Thats why they call it hunting.


----------



## dakotashooter2 (Oct 31, 2003)

> By my estimate, walked an average of 6 miles per day


That explains it . You were moving to fast and missing them all.

I didn't get one either (doe). They were either too small or out of handgun/bow range.


----------



## hunt4P&amp;Y (Sep 23, 2004)

I did my share on subtracting the bumper benders! -7 does!


----------



## deerslayer80 (Mar 27, 2007)

I know I didn't have a problem finding deer in ND. On the other hand, I'm in WI now and the deer just aren't moving til dark. I know one of the big differences is where I'm at in ND there's snow on the ground and here in WI there isn't a stich to be found.

I heard the standing crops are/were ruining a lot of peoples seasons this year.


----------



## People (Jan 17, 2005)

I went down to the river bottoms south of Bismarck and I did not see any bucks but more does that you can shake a AR-15 at. My buddy said he saw a few small bucks all large spikes or small 3x3.


----------



## Maverick (Mar 4, 2002)

Our group put down 6 does and a couple of bucks. Easily could have filled our other 2 tags but we already have enough meat for sausage. No problem finding deer, although we were walking corn fields with slough bottoms in them. Yep that's where alot of deer were! First day I counted some where around 20-25 does.


----------



## kkaldor (Mar 5, 2007)

I don't even want to hear it...come to Central MN and then you can whine about no deer.


----------



## triwithzinger (Jul 2, 2008)

I shot my deer this year with a bow at the juntion of two shelterbelts with corn fields on every side one week before firearms opener. The deer move along the belts and only go into the corn to feed and protection. The way I figure, once you start pushing the deer, they go into the corn for protection and only come out at night, if ever.

Moral of the story: when hunting in area with unpicked corn, sit tight and don't push the deer. Let them come to you.

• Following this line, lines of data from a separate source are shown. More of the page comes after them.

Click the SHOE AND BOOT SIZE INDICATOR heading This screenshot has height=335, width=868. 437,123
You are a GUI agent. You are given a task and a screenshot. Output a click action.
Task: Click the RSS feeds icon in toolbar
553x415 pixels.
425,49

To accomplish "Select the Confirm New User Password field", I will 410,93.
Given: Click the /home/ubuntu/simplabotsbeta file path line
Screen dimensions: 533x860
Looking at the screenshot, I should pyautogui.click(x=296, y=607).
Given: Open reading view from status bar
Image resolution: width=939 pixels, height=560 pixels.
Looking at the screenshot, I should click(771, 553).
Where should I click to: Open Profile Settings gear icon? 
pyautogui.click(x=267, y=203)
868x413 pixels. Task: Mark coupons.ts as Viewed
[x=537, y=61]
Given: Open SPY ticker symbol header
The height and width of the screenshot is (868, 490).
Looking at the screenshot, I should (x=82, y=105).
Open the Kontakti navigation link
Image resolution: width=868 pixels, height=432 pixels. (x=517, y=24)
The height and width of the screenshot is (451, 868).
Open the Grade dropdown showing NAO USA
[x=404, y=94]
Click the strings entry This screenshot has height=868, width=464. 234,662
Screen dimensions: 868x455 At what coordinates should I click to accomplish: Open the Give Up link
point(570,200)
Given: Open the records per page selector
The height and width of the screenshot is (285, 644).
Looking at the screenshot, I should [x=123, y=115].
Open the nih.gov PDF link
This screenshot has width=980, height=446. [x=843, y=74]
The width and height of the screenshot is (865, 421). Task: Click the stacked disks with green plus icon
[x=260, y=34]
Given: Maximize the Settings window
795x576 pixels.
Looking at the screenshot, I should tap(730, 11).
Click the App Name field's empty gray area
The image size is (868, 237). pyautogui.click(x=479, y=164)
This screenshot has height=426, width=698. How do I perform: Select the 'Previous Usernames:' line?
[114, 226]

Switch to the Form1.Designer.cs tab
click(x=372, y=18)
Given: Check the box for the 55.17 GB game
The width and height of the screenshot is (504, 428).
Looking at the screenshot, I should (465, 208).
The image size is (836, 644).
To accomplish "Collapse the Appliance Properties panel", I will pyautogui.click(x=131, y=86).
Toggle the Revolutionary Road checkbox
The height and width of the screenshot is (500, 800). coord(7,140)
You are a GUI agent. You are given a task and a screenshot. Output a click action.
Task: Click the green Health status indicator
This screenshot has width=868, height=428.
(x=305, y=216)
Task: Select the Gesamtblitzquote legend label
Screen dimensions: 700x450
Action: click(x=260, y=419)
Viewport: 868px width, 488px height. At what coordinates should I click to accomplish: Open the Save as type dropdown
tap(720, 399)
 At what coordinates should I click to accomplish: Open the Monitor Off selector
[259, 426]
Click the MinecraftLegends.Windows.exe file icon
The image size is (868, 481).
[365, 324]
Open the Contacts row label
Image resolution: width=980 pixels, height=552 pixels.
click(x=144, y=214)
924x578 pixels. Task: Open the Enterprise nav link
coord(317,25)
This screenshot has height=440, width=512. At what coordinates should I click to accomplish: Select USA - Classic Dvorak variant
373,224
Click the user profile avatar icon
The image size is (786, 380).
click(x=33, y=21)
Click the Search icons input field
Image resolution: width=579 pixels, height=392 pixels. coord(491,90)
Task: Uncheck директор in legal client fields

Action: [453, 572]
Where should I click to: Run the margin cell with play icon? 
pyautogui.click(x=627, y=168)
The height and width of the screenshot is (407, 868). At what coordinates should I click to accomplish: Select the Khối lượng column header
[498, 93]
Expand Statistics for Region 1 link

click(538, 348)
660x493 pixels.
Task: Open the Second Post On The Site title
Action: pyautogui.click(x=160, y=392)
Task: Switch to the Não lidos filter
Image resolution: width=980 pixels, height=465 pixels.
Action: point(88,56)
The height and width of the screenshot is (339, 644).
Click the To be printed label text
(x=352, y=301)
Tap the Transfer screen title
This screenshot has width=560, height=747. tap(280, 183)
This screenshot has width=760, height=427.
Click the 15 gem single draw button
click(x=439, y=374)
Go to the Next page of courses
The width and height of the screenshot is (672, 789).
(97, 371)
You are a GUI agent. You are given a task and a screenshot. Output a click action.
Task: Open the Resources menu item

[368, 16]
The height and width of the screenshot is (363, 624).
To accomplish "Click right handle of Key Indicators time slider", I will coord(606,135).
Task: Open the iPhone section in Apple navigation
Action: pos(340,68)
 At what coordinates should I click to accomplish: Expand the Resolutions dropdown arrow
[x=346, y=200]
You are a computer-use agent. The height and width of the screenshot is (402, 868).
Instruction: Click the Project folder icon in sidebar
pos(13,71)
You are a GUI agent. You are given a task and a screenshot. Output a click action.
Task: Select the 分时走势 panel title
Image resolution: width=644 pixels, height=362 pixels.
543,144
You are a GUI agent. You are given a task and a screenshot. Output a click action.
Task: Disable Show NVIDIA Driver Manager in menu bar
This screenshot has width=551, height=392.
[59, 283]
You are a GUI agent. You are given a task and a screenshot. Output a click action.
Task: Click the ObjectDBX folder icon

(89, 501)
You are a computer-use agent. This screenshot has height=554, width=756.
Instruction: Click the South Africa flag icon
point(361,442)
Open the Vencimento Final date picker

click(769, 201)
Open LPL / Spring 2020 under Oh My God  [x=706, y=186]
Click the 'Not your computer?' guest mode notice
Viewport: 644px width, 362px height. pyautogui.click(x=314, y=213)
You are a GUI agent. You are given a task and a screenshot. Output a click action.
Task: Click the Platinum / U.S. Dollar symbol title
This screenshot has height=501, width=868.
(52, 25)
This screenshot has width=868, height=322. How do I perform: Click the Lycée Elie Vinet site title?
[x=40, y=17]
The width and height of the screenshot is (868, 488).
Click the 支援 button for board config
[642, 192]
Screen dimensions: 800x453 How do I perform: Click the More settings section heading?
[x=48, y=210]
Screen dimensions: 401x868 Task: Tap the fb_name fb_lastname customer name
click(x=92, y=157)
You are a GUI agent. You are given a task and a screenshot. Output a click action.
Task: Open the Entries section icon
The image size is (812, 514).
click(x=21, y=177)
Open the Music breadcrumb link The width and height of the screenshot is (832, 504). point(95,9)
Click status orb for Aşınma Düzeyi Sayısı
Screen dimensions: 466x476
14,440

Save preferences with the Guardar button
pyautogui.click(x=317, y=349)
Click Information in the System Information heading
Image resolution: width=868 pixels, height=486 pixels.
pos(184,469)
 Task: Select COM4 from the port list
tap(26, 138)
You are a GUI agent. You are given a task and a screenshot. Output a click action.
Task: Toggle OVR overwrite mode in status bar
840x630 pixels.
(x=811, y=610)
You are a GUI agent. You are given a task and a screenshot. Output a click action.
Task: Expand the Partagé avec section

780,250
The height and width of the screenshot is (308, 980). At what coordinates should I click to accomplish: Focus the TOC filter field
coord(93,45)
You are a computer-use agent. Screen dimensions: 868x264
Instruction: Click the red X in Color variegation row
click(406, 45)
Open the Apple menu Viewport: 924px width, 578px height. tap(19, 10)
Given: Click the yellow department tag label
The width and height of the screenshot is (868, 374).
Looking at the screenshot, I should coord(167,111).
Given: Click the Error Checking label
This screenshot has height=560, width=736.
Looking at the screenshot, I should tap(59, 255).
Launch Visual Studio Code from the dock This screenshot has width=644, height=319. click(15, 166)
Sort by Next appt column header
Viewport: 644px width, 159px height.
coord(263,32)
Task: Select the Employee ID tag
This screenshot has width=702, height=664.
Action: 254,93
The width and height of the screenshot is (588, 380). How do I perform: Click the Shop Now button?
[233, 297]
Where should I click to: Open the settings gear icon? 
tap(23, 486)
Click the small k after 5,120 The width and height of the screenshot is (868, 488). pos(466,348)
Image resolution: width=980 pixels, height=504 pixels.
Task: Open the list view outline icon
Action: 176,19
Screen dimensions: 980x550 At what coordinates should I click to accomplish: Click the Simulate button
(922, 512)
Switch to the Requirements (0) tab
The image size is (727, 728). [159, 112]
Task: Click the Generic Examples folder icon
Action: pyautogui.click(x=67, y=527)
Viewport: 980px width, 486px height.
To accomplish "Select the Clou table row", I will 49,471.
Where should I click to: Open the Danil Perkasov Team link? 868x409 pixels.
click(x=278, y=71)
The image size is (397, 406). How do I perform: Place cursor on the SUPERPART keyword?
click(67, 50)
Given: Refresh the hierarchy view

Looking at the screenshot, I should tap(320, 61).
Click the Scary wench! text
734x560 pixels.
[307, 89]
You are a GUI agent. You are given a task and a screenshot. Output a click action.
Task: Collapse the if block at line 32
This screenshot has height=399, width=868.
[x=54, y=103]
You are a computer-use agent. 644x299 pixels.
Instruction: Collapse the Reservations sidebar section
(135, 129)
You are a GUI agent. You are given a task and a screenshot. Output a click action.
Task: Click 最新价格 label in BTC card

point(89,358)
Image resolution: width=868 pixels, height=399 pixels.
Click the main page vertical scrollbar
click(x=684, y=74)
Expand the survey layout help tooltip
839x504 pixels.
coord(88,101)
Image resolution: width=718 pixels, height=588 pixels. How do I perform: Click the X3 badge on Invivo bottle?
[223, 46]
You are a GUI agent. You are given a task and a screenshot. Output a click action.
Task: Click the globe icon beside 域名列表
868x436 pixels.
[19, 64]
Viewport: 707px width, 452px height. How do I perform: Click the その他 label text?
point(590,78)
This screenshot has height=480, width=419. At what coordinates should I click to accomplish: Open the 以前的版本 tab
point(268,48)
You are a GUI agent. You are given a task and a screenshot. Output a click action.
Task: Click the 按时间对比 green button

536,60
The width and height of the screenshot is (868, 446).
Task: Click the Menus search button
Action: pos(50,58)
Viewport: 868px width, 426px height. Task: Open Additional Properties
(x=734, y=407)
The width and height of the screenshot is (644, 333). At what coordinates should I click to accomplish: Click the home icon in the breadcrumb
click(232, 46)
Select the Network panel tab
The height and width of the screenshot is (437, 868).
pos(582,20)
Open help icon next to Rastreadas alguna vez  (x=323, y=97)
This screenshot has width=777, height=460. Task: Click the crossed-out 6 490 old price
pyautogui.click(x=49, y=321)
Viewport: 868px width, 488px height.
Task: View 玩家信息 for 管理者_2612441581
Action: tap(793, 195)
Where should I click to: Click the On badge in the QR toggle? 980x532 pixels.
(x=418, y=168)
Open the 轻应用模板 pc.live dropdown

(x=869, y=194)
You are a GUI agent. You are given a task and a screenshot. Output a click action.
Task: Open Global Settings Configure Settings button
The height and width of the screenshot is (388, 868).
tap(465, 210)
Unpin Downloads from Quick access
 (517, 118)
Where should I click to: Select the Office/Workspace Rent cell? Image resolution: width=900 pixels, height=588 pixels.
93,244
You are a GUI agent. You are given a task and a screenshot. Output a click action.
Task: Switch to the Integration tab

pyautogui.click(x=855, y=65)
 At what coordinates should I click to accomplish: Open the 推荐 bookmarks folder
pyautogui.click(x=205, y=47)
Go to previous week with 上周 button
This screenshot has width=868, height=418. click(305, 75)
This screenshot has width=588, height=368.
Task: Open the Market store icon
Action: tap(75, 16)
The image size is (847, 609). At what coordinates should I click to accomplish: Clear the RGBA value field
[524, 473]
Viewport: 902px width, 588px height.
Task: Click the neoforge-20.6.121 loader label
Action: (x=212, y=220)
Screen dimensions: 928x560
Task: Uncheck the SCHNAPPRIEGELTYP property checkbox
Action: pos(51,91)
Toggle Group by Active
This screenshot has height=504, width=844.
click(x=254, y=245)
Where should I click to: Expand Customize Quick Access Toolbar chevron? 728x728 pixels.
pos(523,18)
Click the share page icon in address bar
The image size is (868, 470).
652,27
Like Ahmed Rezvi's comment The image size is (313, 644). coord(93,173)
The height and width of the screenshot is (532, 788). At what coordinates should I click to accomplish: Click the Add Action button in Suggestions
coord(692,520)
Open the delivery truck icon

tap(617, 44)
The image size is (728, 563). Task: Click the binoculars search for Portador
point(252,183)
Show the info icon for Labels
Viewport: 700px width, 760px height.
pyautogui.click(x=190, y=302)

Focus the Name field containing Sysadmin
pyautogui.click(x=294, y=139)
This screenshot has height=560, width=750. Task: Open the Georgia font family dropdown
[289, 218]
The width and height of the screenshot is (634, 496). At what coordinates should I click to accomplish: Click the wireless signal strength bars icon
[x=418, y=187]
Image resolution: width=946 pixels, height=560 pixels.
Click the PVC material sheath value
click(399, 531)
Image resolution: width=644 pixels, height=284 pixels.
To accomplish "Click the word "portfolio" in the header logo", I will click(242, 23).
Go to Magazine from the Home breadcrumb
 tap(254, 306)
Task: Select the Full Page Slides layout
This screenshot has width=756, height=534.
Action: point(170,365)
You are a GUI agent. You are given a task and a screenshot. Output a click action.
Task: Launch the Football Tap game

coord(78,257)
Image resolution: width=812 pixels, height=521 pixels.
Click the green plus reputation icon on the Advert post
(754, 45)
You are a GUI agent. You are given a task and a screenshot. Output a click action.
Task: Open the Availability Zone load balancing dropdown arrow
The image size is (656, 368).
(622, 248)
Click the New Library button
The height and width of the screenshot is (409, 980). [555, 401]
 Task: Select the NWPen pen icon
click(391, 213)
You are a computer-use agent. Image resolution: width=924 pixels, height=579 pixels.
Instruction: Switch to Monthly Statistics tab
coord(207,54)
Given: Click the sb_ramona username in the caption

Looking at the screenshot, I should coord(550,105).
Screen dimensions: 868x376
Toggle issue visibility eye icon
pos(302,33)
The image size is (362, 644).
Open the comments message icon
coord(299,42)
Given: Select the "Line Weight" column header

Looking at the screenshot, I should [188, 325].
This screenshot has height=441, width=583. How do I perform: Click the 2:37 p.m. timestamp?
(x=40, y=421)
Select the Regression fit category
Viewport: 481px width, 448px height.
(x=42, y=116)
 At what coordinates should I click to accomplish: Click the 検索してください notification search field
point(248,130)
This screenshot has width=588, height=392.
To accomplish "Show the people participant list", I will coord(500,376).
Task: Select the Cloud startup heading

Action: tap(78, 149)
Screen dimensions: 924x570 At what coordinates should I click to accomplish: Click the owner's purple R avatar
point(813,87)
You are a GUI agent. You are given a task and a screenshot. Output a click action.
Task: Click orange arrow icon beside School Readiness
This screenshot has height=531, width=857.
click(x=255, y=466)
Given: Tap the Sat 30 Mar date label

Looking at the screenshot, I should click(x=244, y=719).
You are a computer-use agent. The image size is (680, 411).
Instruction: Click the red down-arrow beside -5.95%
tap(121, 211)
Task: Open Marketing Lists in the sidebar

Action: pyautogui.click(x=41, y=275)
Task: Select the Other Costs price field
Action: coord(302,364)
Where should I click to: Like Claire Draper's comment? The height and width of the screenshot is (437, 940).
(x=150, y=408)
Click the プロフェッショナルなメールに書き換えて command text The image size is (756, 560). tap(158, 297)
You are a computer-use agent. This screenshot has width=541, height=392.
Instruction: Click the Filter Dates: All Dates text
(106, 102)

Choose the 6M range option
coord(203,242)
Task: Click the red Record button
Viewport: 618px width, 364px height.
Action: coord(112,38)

Obvously this works best on opening day, and anytime after that your odds keep getting worse


----------



## hunt4P&amp;Y (Sep 23, 2004)

kkaldor said:


> I don't even want to hear it...come to Central MN and then you can whine about no deer.


There is a reason non of us live there! :lol:


----------



## Acemallard (Sep 30, 2003)

This year was by far the worst I have ever had deer hunting. Hunted everyday or the season but 1 and saw 1 doe not counting the 11 I seen 1 night behind the 10 foot high fence neighbors put up around the land we have permission to hunt on to keep the deer away from us. Walked countless miles spent many hours in the stands and nothing to show for it. Plain and simple deer where all in the corn.


----------



## Ron Gilmore (Jan 7, 2003)

We did fine on deer this year as well. Did not fill a couple tags by choice but had opportunities to do so and did the least amount of pushing this year than we ever have.

Like someone mentioned we utilized the areas between the corn and sloughs and CRP. Worked well!


----------



## Coach529 (Dec 22, 2004)

Trophy hunting was a bit more challenging...........but filling a tag was no problem here in 2F2.


----------